An important element of Geometry Shaders people struggle to emulate in Compute Shaders is Streaming Output Buffers - i.e. the ability to incrementally spit out geometry for rendering without accumulating all the output geometry data into a single large buffer object.
When we use Geometry Shaders, we create buffers of input geometry (direct or indexed), and issue a draw call. The geometry shader operates on each input primitive, and produces one or more output triangles, with potentially unique transformed coordinates. Those output primitives are streamed into the next pipeline stage.
If our draw call has 50,000 triangles, we hope Geometry Shaders don’t create a wasteful (50,000 * GL_MAX_GEOMETRY_OUTPUT_VERTICES) output buffer from the geometry shader. We hope they accumulate primitives in a buffer appropriate to the GPU thread-dispatch width, and dispatch it whenever it fills. (though technically we don’t know what they do)
However, a simple Compute Shader implementation allocates an output buffer big enough to hold all results from the entire compute batch. This is because the compute shader is run to completion, then a draw call is issued with the output buffer.
If our drawing batch has 50,000 triangles, and each Compute Shader instance creates one triangle, our output buffer has to have space for 50,000 triangles. If each instances creates multiple triangles, this output buffer is (50,000 * max_geometry_per_cs_instance)! And this problem is amplified as command-buffer drawing allows us to put more and more work into a single draw call.
If we want to avoid allocating this output buffer on the fly, we pre-allocate the largest one we need, and then if it’s use we have either wait for a batch to finish, or we need more than one of them. This is a real inconvenience that Geometry Shaders free us from.

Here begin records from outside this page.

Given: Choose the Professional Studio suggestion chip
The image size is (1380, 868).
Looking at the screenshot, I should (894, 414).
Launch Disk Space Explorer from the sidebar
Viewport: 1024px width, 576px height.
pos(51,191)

Two examples of this are the Geometry Shaders in Parallel Split Shadow Maps and Voxel Global Illumination. In PSSM, a geometry shader is used to clone geometry into the appropriate shadow-map splits (normally 3). In VXGI, a geometry shader is used to decide which projection axis makes the triangle coverage the largest in the 3d clipmap texture, and projects it onto this axis.
Whether using simple geometry buffers or Metal Indirect Command Buffers, all examples I can find still allocate and store a buffer for the whole compute call.
However, what do you do when your Compute Shaders are doing work on the input data, and producing completely unique output data, such as in PSSM or VXGI, that you don’t want to pre-allocate and store?
Is there some way in Metal2 to have compute shaders directly issue streaming drawing commands (without CPU involvement) in temporary buffers that are proportional to GPU thread-width, not the full drawing batch size of each object? If so, how?
One way I can see to do something remotely similar with Compute Shaders is to manually split the draw-batch into sub-batches. For example, we could take a 50,000 primitive object, and subdivide it into multiple 2,000 primitive compute batch calls. When we issue a single compute batch, it now only needs a (2,000 * generated_primitives) output buffer. Each time a compute call finishes, we send the sub-batch output to drawing, and simultaneously issue the next compute batch. This only requires two output buffers, which we ping-pong. I do worry about CPU involvement and GPU stalls, but it might be better than allocating and consuming large temporary buffers.